EXERCISE REQUIREMENTS -
Rewrite the items below, substituting "midpoint" for every occurrence of "center point" and leaving all other text unchanged.

DATASET ROWS -
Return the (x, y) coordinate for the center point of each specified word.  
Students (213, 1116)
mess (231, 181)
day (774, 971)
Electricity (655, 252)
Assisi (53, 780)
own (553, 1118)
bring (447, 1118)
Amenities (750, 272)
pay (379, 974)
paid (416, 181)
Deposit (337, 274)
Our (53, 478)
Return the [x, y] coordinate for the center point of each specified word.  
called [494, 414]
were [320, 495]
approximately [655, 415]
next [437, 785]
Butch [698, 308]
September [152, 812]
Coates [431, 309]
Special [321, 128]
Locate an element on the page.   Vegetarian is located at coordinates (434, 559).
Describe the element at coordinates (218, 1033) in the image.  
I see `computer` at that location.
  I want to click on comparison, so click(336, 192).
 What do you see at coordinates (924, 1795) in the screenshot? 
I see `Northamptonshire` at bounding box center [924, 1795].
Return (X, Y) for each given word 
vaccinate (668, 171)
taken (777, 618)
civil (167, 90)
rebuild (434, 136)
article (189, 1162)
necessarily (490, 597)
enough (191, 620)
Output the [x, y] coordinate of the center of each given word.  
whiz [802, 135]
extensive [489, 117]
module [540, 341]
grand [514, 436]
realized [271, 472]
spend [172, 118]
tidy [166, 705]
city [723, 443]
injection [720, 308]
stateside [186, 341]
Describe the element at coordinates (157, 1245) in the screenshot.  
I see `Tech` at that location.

RESULT OF THIS EXERCISE -
Return the (x, y) coordinate for the midpoint of each specified word.  
Students (213, 1116)
mess (231, 181)
day (774, 971)
Electricity (655, 252)
Assisi (53, 780)
own (553, 1118)
bring (447, 1118)
Amenities (750, 272)
pay (379, 974)
paid (416, 181)
Deposit (337, 274)
Our (53, 478)
Return the [x, y] coordinate for the midpoint of each specified word.  
called [494, 414]
were [320, 495]
approximately [655, 415]
next [437, 785]
Butch [698, 308]
September [152, 812]
Coates [431, 309]
Special [321, 128]
Locate an element on the page.   Vegetarian is located at coordinates (434, 559).
Describe the element at coordinates (218, 1033) in the image.  
I see `computer` at that location.
  I want to click on comparison, so click(336, 192).
 What do you see at coordinates (924, 1795) in the screenshot? 
I see `Northamptonshire` at bounding box center [924, 1795].
Return (X, Y) for each given word 
vaccinate (668, 171)
taken (777, 618)
civil (167, 90)
rebuild (434, 136)
article (189, 1162)
necessarily (490, 597)
enough (191, 620)
Output the [x, y] coordinate of the center of each given word.  
whiz [802, 135]
extensive [489, 117]
module [540, 341]
grand [514, 436]
realized [271, 472]
spend [172, 118]
tidy [166, 705]
city [723, 443]
injection [720, 308]
stateside [186, 341]
Describe the element at coordinates (157, 1245) in the screenshot.  
I see `Tech` at that location.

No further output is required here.